Teradata Database Security Administration

prodname
Teradata Database
vrm_release
16.10
created_date
June 2017
category
Administration
Security
featnum
B035-1100-161K

The LdapSystemFQDN property identifies the FQDN of the tdatSystem object that is the parent of the structure used for LDAP user authorization. This information helps LDAP locate objects and mappings applicable to the system without making a deep search of the directory.

This value is useful only when the AuthorizationSupported property is set to yes.

Valid Settings

  • “” (default), that is, the property does not specify an object to help the search
  • The FQDN of a tdatSystem directory object.

For information about the tdatSystem object, see Creating the Top Level Objects in the DIT.

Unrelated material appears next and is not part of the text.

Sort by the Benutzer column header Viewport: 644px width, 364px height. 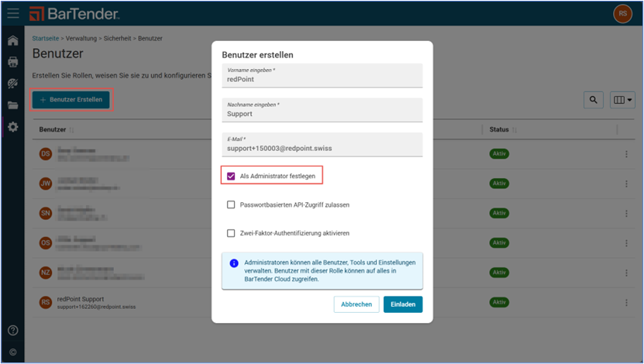pos(53,129)
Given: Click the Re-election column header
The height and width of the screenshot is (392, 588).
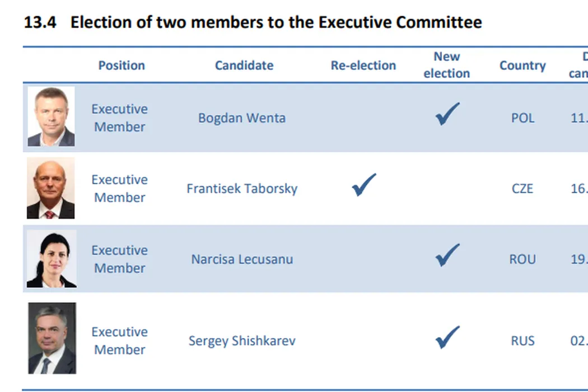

Supporting Mechanisms for LdapSystemFQDN

Mechanisms that are not listed in the table do not support this property. The Property Editable column indicates if the setting for a property may be edited.
Mechanism Property Editable?
KRB5 May Be Edited
SPNEGO
LDAP
The LdapSystemFQDN property appears by default only in the LDAP mechanism. You must add the LdapSystemFQDN to the TdgssUserConfigFile.xml and specify a value for any mechanism where AuthorizationSupported=yes, including KRB5 and SPNEGO. See Changing the TDGSS Configuration.

Editing Guidelines

  • You must set a value for the LdapSystemFQDN property in any authentication mechanism that has the AuthorizationSupported property set to yes.
  • If the directory serves one Teradata Database system, the LdapSystemFQDN properties configured on that system name the tdatSystem object that represents the system.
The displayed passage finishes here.